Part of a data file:
———

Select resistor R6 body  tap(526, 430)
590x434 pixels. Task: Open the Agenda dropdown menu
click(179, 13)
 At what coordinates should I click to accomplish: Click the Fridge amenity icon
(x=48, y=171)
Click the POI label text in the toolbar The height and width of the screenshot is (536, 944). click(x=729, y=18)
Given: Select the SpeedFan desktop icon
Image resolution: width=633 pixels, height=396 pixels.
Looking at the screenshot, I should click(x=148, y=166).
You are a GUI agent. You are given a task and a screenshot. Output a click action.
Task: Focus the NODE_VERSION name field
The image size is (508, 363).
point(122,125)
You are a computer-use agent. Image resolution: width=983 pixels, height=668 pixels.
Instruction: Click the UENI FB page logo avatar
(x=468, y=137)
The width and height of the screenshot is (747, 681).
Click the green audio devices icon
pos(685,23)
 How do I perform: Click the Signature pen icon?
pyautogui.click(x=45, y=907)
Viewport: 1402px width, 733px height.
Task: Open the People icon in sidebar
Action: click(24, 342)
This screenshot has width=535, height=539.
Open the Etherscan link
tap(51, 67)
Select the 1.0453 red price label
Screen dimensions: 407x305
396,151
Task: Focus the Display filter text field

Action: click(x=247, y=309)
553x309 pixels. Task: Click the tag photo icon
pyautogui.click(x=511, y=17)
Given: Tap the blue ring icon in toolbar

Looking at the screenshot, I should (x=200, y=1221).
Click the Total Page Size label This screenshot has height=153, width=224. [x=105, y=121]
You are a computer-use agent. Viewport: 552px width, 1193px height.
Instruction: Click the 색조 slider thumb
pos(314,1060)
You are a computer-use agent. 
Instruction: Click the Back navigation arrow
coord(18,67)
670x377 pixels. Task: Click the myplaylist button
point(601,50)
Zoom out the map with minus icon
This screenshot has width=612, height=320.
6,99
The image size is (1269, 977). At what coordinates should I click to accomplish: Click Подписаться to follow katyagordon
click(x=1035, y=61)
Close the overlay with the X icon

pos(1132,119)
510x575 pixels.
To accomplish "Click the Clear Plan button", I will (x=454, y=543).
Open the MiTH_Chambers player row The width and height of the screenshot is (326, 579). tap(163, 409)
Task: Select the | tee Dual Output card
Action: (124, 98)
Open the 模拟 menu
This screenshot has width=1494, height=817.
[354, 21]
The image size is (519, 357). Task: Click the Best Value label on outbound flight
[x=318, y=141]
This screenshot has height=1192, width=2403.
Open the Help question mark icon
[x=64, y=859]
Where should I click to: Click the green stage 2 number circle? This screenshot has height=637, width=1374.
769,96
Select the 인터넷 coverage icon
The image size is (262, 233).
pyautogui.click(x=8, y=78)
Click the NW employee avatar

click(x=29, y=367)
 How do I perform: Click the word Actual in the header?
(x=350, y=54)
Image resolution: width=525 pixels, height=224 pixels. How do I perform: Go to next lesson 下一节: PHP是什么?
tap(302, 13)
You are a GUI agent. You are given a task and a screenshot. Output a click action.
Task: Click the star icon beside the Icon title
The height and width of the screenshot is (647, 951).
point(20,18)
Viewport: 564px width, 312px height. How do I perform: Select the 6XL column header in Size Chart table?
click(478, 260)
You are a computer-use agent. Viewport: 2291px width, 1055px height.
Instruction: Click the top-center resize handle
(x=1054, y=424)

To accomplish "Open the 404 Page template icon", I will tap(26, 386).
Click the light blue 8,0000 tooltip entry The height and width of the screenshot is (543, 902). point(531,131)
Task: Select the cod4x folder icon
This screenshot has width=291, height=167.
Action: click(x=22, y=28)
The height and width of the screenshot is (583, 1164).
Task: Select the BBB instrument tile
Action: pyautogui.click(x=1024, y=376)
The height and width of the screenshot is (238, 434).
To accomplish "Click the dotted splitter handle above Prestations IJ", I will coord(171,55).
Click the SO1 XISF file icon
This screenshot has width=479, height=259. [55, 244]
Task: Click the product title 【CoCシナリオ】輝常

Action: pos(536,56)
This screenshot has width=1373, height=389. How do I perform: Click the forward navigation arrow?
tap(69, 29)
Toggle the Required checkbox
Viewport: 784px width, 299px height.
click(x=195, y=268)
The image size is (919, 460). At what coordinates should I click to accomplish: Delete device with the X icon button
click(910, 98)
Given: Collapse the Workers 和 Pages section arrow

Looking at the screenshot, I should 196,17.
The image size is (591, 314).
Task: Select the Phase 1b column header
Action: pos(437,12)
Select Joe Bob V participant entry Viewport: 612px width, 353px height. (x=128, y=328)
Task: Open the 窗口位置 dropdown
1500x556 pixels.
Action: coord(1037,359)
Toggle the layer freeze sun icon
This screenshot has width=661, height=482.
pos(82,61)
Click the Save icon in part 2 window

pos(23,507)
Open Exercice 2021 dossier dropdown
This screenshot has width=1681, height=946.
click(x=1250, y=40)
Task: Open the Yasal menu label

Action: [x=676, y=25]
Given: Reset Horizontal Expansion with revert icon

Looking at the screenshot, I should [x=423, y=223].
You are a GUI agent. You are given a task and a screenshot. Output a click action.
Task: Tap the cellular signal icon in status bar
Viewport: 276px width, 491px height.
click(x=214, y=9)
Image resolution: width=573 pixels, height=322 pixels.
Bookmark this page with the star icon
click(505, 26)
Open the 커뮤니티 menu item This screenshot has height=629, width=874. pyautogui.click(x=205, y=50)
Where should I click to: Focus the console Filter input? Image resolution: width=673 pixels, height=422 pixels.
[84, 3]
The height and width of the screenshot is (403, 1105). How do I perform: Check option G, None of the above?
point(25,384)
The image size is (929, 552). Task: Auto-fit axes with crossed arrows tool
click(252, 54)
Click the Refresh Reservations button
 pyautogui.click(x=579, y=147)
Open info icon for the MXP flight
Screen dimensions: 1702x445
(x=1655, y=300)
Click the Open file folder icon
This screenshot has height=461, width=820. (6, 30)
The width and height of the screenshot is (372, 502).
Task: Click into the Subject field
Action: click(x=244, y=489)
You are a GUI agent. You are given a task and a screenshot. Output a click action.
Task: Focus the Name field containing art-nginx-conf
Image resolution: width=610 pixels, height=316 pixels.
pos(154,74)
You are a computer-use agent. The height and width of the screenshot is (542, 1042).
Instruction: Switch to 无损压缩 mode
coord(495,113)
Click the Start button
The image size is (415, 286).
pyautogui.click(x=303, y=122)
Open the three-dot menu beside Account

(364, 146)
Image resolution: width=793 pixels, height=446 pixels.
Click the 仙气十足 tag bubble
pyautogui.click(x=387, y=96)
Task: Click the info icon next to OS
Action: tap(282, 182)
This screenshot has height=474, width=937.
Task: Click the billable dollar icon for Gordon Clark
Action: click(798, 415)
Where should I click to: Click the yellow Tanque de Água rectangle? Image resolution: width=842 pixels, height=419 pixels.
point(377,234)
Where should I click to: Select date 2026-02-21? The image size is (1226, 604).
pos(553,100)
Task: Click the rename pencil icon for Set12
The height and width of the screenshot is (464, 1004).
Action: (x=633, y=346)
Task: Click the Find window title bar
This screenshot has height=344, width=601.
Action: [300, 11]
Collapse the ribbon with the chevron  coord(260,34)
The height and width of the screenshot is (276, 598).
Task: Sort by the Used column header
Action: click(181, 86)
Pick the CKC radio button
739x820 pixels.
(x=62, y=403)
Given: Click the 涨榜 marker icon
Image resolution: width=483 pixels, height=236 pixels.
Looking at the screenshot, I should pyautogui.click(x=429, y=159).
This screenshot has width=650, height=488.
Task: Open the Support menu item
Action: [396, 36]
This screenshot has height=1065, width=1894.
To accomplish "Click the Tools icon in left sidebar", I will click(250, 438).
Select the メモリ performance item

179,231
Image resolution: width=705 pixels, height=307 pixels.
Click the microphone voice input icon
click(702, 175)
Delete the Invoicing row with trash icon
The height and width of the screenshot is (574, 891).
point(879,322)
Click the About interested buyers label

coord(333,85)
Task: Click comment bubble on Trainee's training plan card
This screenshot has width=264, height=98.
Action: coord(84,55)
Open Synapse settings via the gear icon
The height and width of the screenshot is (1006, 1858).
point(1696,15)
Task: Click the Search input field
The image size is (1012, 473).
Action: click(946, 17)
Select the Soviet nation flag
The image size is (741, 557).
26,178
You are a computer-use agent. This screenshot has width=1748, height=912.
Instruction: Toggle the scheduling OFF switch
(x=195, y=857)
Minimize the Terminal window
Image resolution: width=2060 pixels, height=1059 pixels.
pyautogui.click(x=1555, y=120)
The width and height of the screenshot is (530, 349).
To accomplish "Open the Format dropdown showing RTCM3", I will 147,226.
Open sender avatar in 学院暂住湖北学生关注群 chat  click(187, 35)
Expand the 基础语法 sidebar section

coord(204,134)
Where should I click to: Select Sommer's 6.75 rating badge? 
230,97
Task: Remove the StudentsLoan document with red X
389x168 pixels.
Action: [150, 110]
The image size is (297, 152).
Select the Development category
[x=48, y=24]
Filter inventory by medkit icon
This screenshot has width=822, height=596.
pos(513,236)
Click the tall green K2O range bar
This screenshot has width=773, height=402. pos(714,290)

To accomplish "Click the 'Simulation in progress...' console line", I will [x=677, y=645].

———

Exercise objective:
Return, without any change, the lines that begin with the line containing "Click the light" and continue through the line containing "I will coord(171,55).".

Task result:
Click the light blue 8,0000 tooltip entry The height and width of the screenshot is (543, 902). point(531,131)
Task: Select the cod4x folder icon
This screenshot has width=291, height=167.
Action: click(x=22, y=28)
The height and width of the screenshot is (583, 1164).
Task: Select the BBB instrument tile
Action: pyautogui.click(x=1024, y=376)
The height and width of the screenshot is (238, 434).
To accomplish "Click the dotted splitter handle above Prestations IJ", I will coord(171,55).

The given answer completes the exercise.